Ambivalente Personas: Realistische Nutzer mit KI simulieren

Warum perfekte KI-Personas scheitern und wie du mit gezielten Prompts realistisch widersprüchliches Nutzerverhalten simulierst, inklusive Beispiel-Prompt.

Kennst du „den perfekten Paul“? 28 Jahre, effizienzverliebt, trinkt nur fair gehandelten Kaffee und nutzt deine App jeden Tag genau so, wie du es dir gedacht hast. Das Problem: Paul gibt es nicht.

In der Realität sind wir widersprüchlich. Wir sagen, Datenschutz sei uns heilig, und laden die halbe Lebensgeschichte bei Instagram hoch.

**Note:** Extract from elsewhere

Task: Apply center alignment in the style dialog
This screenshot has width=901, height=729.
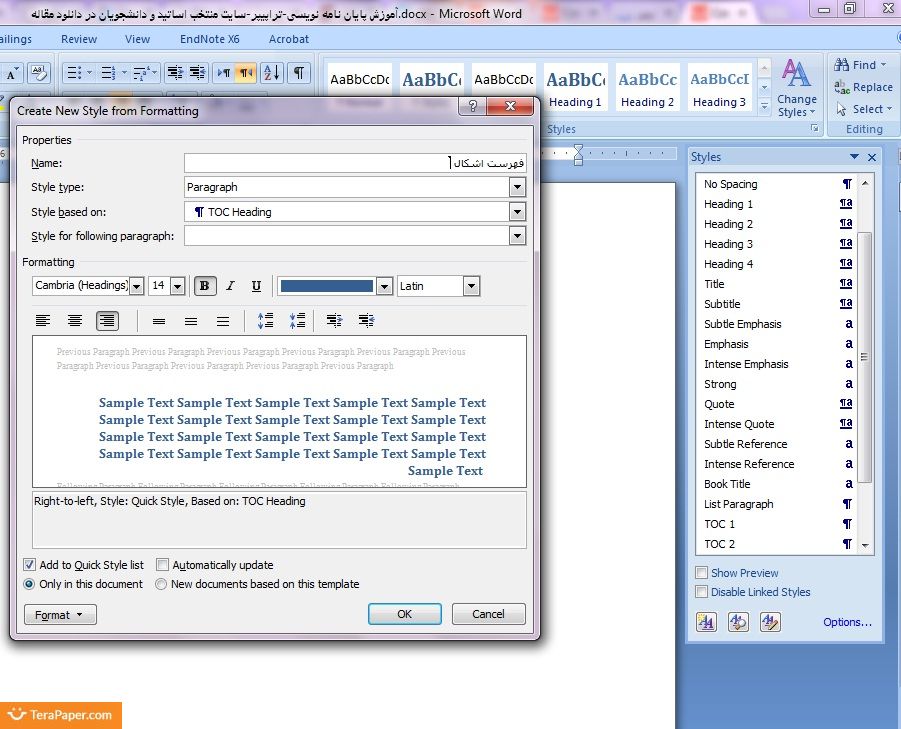Action: pyautogui.click(x=75, y=321)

Wir wollen gesünder leben und bestellen abends Pizza, weil der Tag stressig war. Genau das macht uns menschlich.

KI-Personas dagegen geraten meist zu glatt. Sprachmodelle sind auf logische Kohärenz trainiert, Menschen aber handeln nicht logisch. Realistische Personas brauchen deshalb explizit eingebaute Widersprüche.

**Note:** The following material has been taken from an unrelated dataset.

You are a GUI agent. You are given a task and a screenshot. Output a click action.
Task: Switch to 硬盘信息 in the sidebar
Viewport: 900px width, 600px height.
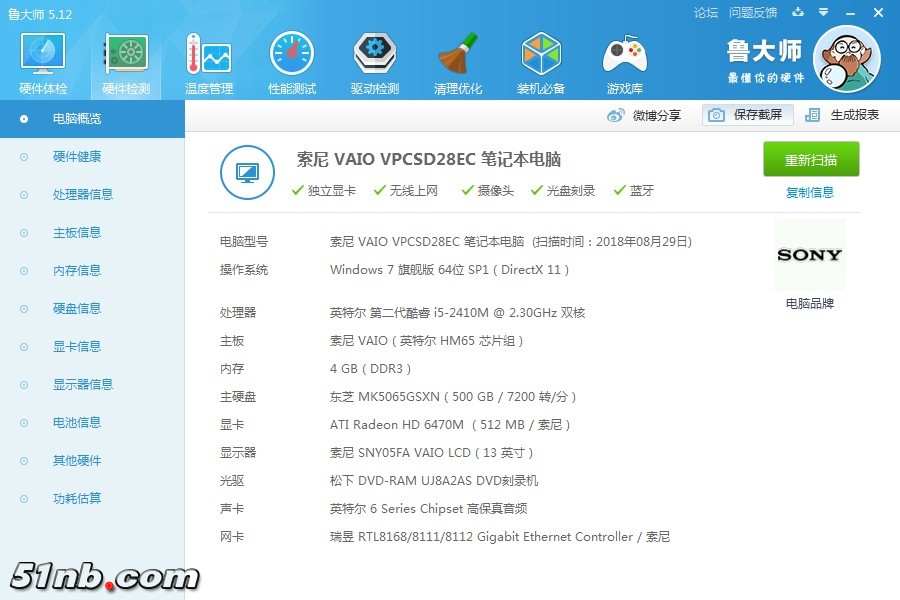pyautogui.click(x=77, y=309)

Papierprofil mit überlagerter Aussage und gegenläufiger Handlung
Aussage und Handlung liegen übereinander.

Warum glatte Personas gefährlich sind

Wenn du für Paul designst, designst du am Leben vorbei. Das klassische Beispiel ist das Datenschutz-Paradoxon: Menschen sagen A (Privatsphäre ist wichtig), tun aber B (nutzen TikTok). Hört dein Design nur auf A, wirst du ignoriert. Sieht es nur B, fühlt es sich übergriffig an. Die Wahrheit liegt dazwischen, im Warum.

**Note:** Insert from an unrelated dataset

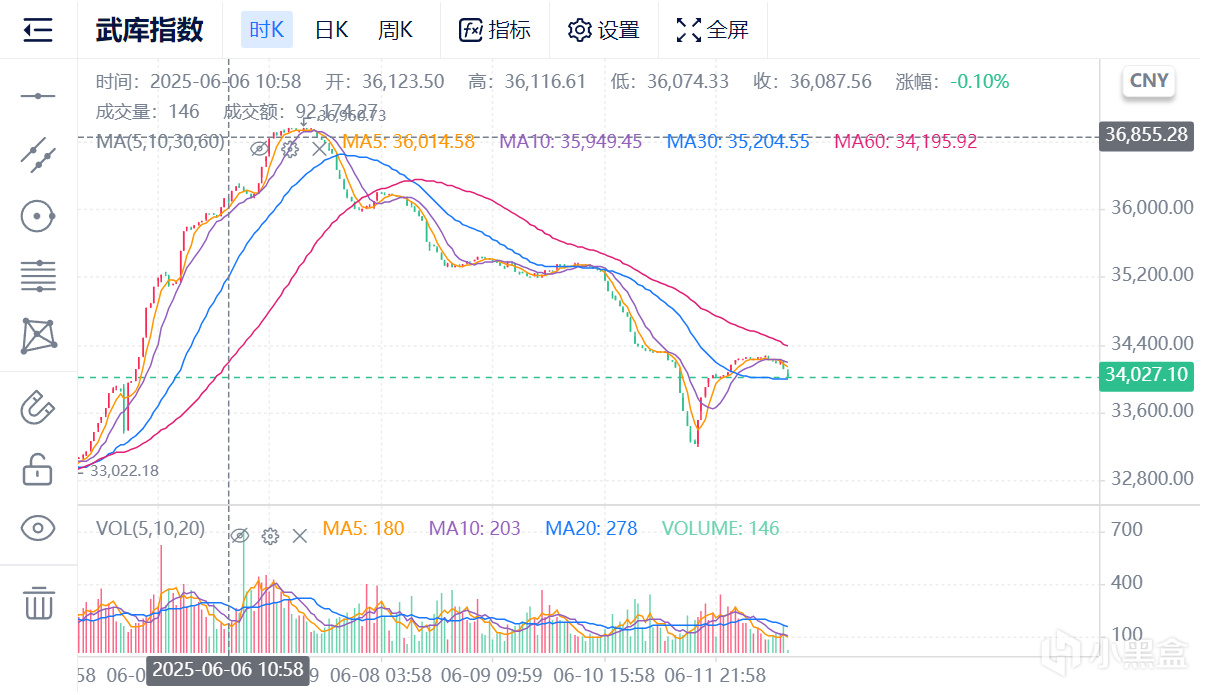Click the CNY currency label

(x=1149, y=81)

Wie du der KI Widersprüche beibringst

Du kannst die KI gezielt anweisen, unlogisch zu sein. Statt nach einer typischen Persona zu fragen, fragst du nach Widersprüchen.

1. Daten sammeln

Nimm echte Zahlen, zum Beispiel:

  • „70 % unserer Nutzer sagen, Datenschutz sei ihnen wichtig.“
  • „65 % sind täglich auf Facebook.“

2. Der Ambivalenz-Prompt

Sag der KI explizit, dass sie genau diesen Konflikt einbauen soll. Ein Prompt, den ich dafür nutze:

Erstelle genau drei realistische Personas für folgendes Segment:
• Mobile-only Nutzer
• Über 45 Jahre alt
• Wohnen ländlich
• Sagen: „Datenschutz ist mir wichtig“
• Tun: Nutzen täglich Social Media

Wichtig für JEDE Persona:
1. Füge mindestens zwei harte Widersprüche ein (sagt A, tut B).
2. Schreib ein Zitat, das diesen inneren Konflikt zeigt (z.B. „Ich weiß, es ist blöd, aber...“).
3. Halte es kurz (max 150 Wörter).

Gib das als Markdown-Tabelle aus.

Was dabei herauskommt

Statt des perfekten Paul bekommst du dann etwa:

Lisa, 50, Lehrerin.

  • Konflikt: Hat Angst vor Datenklau, postet aber jeden Sonntag Fotos vom Enkel, weil sie sonst den Anschluss an die Familie verliert.
  • Zitat: „Ich weiß, Facebook ist eine Datenkrake. Aber wenn ich nicht dort bin, bekomme ich nicht mit, wann das Dorffest ist.“

Bei Lisa spürst du den Schmerzpunkt sofort: Ihr „Social Pressure“ wiegt schwerer als die Datenschutz-Angst. Das ist ein Ansatzpunkt für echtes Design, etwa eine Funktion, die ihr ein Gefühl von Sicherheit gibt, ohne sie auszusperren.

Auch diese Personas sind synthetisch. Sie kommen aus dem Modell, nicht aus echten Gesprächen. Für Workshops und als Diskussionsanstoß sind sie wertvoll, ein Interview mit einer echten Lisa ersetzen sie nicht.

Hör auf, perfekte Nutzer zu suchen

Perfekte Nutzer gibt es nicht. Suche nach den Rissen und Brüchen, nach den kleinen Widersprüchen, die wir uns alle erlauben. Wenn deine KI-Persona dich ein wenig irritiert, weil sie unlogisch handelt, hast du wahrscheinlich eine gute getroffen.